The world’s biggest piracy site, KickassTorrents, has been shut down after US authorities claim to have arrested the mastermind behind it.
The US Department of Justice said on Wednesday that Ukrainian Artem Vaulin was arrested in Poland. He’s accused of running KickassTorrents, which has since gone offline.
A document published by US authorities outlines the methods used to find the servers and the people who are allegedly behind KickassTorrents.
The site got hold of movies before they were released on DVD
First off, the document shows that KickassTorrents was regularly able to post movies before they were available to buy. The chart below shows that mainstream films were made available on the torrent site days after being screened in cinemas, and weeks before the DVDs were officially released.
The document goes on to explain that the filename for the movie “Captain America: Civil War” included the description “TC.” That means that the movie was transferred from the cinema reels using a telecine machine to create a digital copy. Cinemas, then, were the source of these early releases on the torrent site, not a source in the retail release supply chain.
Investigators posed as advertisers to place ads on KickassTorrents
The document shows how investigators pretended to be advertisers and contacted KickassTorrents asking to run ads on the site. An undercover agent from the Internal Revenue Service (IRS) contacted a KickassTorrents administrator named “Mr White” and agreed to pay $300 per day to run an advert on the site.
The ad ran next to a torrent for the movie “Deadpool.”
The undercover investigation turned up bank information for the site
In order to pay for the ads, investigators obtained bank account information from KickassTorrents. One bank account was based in Latvia and was for a company named “GA Star Trading Ltd, 9 Barrack Road Belize City, Belize.” Another account was in Estonia, and registered to a company known as “Glomeratus LTD, Beneficiary address: 1 Straits Parade, Bristol, BS16 2LA, UK.”

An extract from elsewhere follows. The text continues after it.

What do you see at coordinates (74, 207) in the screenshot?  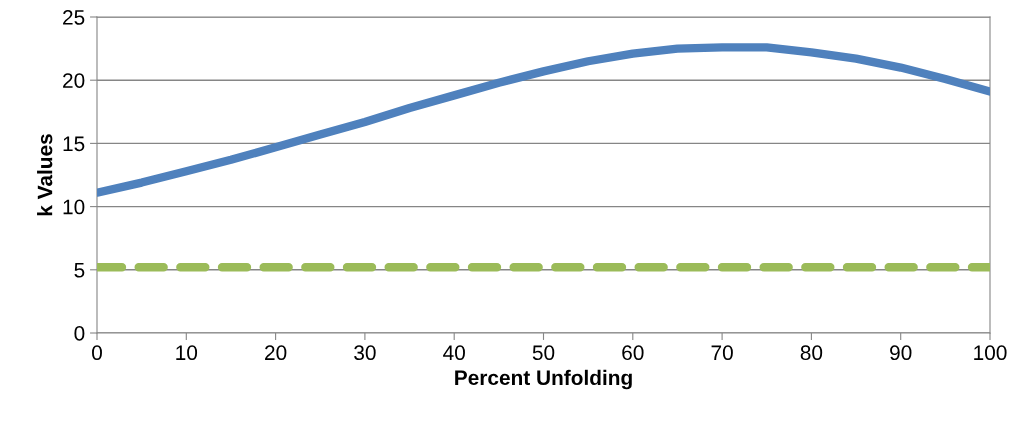 I see `y-tick-label: 10` at bounding box center [74, 207].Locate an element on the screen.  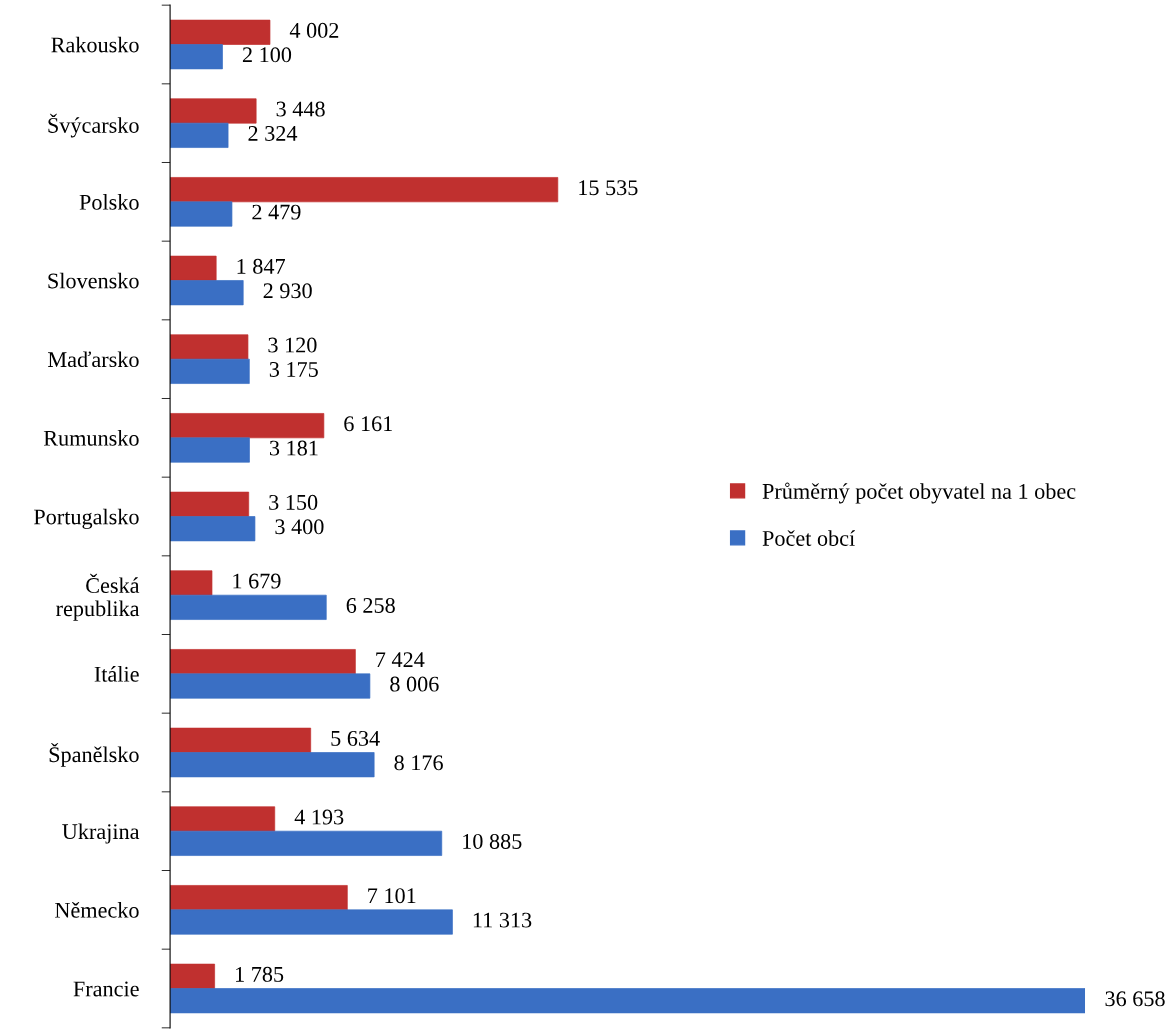
data-label: 15 535 is located at coordinates (608, 188).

KickassTorrents told advertisers not to reference the site or anything to do with advertising payments. An email sent to undercover investigators read “Please pay attention to the bank details. They should be entered correctly. Also please don’t mention KAT and ‘for advertising anywhere.’ Could you please inform me when you send the payment?”
Investigators say that the Latvian account received €28,411,357 (£23 million) in deposits between August 28, 2015, and March 10, 2016.
Google, Apple, and Facebook handed over data
Another reason why investigators were able to take down KickassTorrents was cooperation by large technology companies that were used by the alleged mastermind to run the site. The document posted by the Department of Justice shows that Google handed over data from the Gmail account [email protected] that showed early versions of the KickassTorrents site.
It wasn’t just Google that gave up user data, though. Apple also provided emails sent from the [email protected] account, as well as the IP addresses of logons to the account. That helped investigators tie the person behind the emails to the Facebook page for KickassTorrents, as the IP addresses for those posts were also provided to police.
The company accused of running the torrent site also developed a wine identification app
Investigators say that Artem Vaulin ran a Ukrainian technology company called Cryptoneat that is accused of working on KickassTorrents and maintaining the site. The website for Cryptoneat was registered using Vaulin’s personal account.
There was only one product listed on Cryptoneat’s website: A wine identification and scanning app called “Winee” that is still live in the App Store. It lets people track and rate wines, and users can also scan their labels to find out more information on them.